ShrinkFlex® 2:1 polyolefin heat shrinkable tubing is an effective and economical way to professionally finish the ends of any wire harness application. Typical applications for the heat shrink tube include: electrical insulation, termination, splicing, cable bundling, color coding, strain relief, wire marking, identification, mechanical protection, corrosion protection, abrasion protection and moisture and weather sealing.Glue lined heat shrink tape can be added to create a weather tight and permanent finish.
Polyolefin: This is the most commonly used heat shrink material and works for most heat shrink applications. Polyolefin comes in a variety of colors, sizes, shrink ratios, and has an operating temperature of -67° F to +275° F. Keep in mind, Polyolefin has a low tolerance for UV resistance compared to other shrink tubing.
PVC: Polyvinylchloride, or PVC heat shrink, is an economical solution ideal for lower temperature applications like food & beverage use. It also has a higher UV resistance than standard Polyolefin.
Fabric: Fabric heat shrink tubing is constructed using a combination of polyolefin and polyester. Fabric shrink is ideal for use in environments were retaining strength & abrasion resistance is important. This material often has a narrower operating temperature range as well as more longitudinal shrink than other shrink tubing materials.
PTFE: Polytetrafluoroethylene, or PTFE, is intended for use in applications where it is frequently exposed to very high temperatures. This material has a very high shrink temperature, making it difficult to shrink for most users without specialized heating equipment.
Kynar: Kynar heat shrink is highly flame retardant, abrasion resistant, and geared towards environments that require strain relief such as soldered connections and splices.
Viton: This shrink tubing is a fluid resistant, flame retardant flouro-elastomer with high solvent resistance intended for use in applications exposed to corrosive materials or high temp environments.
You have to be a bit careful when measuring for heatshrink because – as you may have guessed – heatshrink shrinks! When it comes to picking the proper size heatshrink, two important terms to remember are nominal diameter and shrink ratio.
Nominal diameter is the original or ‘unshrunk’ diameter of a piece of heatshrink. Shrink ratio is the approximate maximum amount that heatshrink will shrink relative to its nominal diameter. For example, heatshrink with a 1/4” nominal diameter and a 2:1 shrink ratio will shrink to a diameter of approximately 1/8”.
Measure the diameter of the cables you’re covering, including any attached connectors. Then, choose a heatshrink option with a nominal diameter greater than the diameter of your cables AND a shrink ratio that will ensure that the post-shrinkage diameter of the heatshrink is smaller than the diameter of your cables.
STEP ONE:Measure the Shrinkflex® shrink tubing to length and cut with a scissor.
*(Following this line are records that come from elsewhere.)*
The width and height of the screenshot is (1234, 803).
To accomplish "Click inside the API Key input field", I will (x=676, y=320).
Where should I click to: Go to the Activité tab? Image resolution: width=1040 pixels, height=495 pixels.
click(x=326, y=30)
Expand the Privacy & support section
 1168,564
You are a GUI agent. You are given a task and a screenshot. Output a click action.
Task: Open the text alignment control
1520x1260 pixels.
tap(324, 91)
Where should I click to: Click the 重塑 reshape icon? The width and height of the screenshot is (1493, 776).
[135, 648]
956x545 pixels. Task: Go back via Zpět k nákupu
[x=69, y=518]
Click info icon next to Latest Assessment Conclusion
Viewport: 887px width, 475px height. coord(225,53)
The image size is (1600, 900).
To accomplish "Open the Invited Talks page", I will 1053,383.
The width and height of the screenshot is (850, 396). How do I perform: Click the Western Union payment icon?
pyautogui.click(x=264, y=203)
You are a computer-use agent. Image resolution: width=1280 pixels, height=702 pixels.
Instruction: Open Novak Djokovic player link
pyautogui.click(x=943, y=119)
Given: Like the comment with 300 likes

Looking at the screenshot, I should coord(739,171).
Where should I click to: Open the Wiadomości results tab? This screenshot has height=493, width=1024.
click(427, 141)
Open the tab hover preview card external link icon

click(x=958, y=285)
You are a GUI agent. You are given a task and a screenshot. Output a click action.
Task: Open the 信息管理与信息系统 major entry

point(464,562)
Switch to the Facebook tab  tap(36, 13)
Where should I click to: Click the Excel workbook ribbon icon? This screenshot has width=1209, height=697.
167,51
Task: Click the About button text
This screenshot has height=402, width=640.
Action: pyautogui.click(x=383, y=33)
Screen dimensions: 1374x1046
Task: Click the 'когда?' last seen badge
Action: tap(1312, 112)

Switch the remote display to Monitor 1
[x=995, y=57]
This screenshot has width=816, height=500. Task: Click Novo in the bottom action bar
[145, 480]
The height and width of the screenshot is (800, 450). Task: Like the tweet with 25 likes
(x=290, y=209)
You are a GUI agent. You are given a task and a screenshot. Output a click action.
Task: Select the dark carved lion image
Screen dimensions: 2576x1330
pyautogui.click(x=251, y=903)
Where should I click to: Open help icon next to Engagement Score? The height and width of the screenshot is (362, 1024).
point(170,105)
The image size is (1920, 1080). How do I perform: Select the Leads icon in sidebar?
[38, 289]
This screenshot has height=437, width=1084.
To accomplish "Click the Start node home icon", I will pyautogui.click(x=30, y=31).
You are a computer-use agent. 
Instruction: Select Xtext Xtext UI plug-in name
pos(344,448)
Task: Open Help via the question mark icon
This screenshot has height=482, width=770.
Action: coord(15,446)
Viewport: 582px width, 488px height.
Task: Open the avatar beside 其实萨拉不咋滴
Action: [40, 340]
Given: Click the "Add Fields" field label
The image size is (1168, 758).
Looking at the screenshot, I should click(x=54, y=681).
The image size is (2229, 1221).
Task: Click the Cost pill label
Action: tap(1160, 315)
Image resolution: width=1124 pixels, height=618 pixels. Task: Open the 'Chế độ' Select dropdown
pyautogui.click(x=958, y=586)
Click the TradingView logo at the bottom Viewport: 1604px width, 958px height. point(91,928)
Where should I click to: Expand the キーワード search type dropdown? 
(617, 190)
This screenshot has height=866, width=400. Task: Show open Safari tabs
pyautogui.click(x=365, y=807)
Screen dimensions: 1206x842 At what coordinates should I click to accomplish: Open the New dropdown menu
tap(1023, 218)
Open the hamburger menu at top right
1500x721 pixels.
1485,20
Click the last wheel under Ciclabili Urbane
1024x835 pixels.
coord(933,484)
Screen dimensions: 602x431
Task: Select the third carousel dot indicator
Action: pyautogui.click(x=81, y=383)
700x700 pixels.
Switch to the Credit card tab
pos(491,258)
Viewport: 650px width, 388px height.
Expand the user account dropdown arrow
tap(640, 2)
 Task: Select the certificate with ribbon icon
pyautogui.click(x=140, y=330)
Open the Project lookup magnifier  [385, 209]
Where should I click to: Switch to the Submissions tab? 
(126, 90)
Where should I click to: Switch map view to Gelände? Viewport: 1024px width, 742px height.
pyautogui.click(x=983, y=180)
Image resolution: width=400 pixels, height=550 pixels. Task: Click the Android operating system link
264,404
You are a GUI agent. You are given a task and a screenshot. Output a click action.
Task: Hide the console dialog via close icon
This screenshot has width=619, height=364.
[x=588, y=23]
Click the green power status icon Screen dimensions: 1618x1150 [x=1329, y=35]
The thickness of your bundle, as well as the desired final appearance, will determine the length of the tubing you cut. Generally, a piece 1 1/2” - 2” long will accommodate almost any need. Single wires, or smaller bundles, require shorter pieces.
STEP TWO:Slip the Shrinkflex® heat shrink tubing over the bundle and position it so that both the sleeved and unsleeved portions are sufficiently covered. Notice the small pieces of tubing in- stalled on single wires as part of a color coding system. If your project requires multiple operations, always work up from the smallest to the largest bundle.
STEP THREE:Gently apply heat to Shrinkflex® heat shrink tubing from a heat gun, hair dryer or torch with an appropriate attachment. Keep the heat source far enough away so that hot metal or direct flame does not come in contact with the tubing, wires or sleeving. Move the heat around the bundle to prevent damaging the sleeving and to ensure that all areas of the tubing have been shrunk. Once cooled, your installation is complete.